Saved data entries:
____

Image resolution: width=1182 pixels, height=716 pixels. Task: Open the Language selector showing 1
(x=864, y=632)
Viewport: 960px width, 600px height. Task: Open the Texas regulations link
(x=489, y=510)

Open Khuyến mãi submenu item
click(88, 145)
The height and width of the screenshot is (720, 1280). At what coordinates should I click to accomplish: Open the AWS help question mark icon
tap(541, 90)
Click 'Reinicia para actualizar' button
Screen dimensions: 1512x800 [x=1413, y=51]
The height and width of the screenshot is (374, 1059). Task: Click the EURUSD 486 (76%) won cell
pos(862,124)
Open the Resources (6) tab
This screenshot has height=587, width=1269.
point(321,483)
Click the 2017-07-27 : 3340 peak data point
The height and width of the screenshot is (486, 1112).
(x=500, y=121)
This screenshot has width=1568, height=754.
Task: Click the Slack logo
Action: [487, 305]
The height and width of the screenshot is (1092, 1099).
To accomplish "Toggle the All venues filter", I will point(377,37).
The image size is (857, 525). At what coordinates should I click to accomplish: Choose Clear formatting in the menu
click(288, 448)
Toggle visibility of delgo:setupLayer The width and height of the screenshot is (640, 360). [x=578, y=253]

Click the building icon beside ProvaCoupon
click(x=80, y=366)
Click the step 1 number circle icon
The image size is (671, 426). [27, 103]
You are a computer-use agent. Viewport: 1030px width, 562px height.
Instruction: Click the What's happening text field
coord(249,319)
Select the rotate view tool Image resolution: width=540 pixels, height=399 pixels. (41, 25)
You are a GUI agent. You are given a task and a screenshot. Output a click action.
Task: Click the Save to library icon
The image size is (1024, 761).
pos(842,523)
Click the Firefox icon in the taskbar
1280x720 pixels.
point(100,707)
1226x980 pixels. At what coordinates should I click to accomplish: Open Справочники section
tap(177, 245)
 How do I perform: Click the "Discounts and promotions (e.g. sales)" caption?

____

Restate the data word for word.

Image resolution: width=1182 pixels, height=716 pixels. Task: Open the Language selector showing 1
(x=864, y=632)
Viewport: 960px width, 600px height. Task: Open the Texas regulations link
(x=489, y=510)

Open Khuyến mãi submenu item
click(88, 145)
The height and width of the screenshot is (720, 1280). At what coordinates should I click to accomplish: Open the AWS help question mark icon
tap(541, 90)
Click 'Reinicia para actualizar' button
Screen dimensions: 1512x800 [x=1413, y=51]
The height and width of the screenshot is (374, 1059). Task: Click the EURUSD 486 (76%) won cell
pos(862,124)
Open the Resources (6) tab
This screenshot has height=587, width=1269.
point(321,483)
Click the 2017-07-27 : 3340 peak data point
The height and width of the screenshot is (486, 1112).
(x=500, y=121)
This screenshot has width=1568, height=754.
Task: Click the Slack logo
Action: [487, 305]
The height and width of the screenshot is (1092, 1099).
To accomplish "Toggle the All venues filter", I will point(377,37).
The image size is (857, 525). At what coordinates should I click to accomplish: Choose Clear formatting in the menu
click(288, 448)
Toggle visibility of delgo:setupLayer The width and height of the screenshot is (640, 360). [x=578, y=253]

Click the building icon beside ProvaCoupon
click(x=80, y=366)
Click the step 1 number circle icon
The image size is (671, 426). [27, 103]
You are a computer-use agent. Viewport: 1030px width, 562px height.
Instruction: Click the What's happening text field
coord(249,319)
Select the rotate view tool Image resolution: width=540 pixels, height=399 pixels. (41, 25)
You are a GUI agent. You are given a task and a screenshot. Output a click action.
Task: Click the Save to library icon
The image size is (1024, 761).
pos(842,523)
Click the Firefox icon in the taskbar
1280x720 pixels.
point(100,707)
1226x980 pixels. At what coordinates should I click to accomplish: Open Справочники section
tap(177, 245)
 How do I perform: Click the "Discounts and promotions (e.g. sales)" caption?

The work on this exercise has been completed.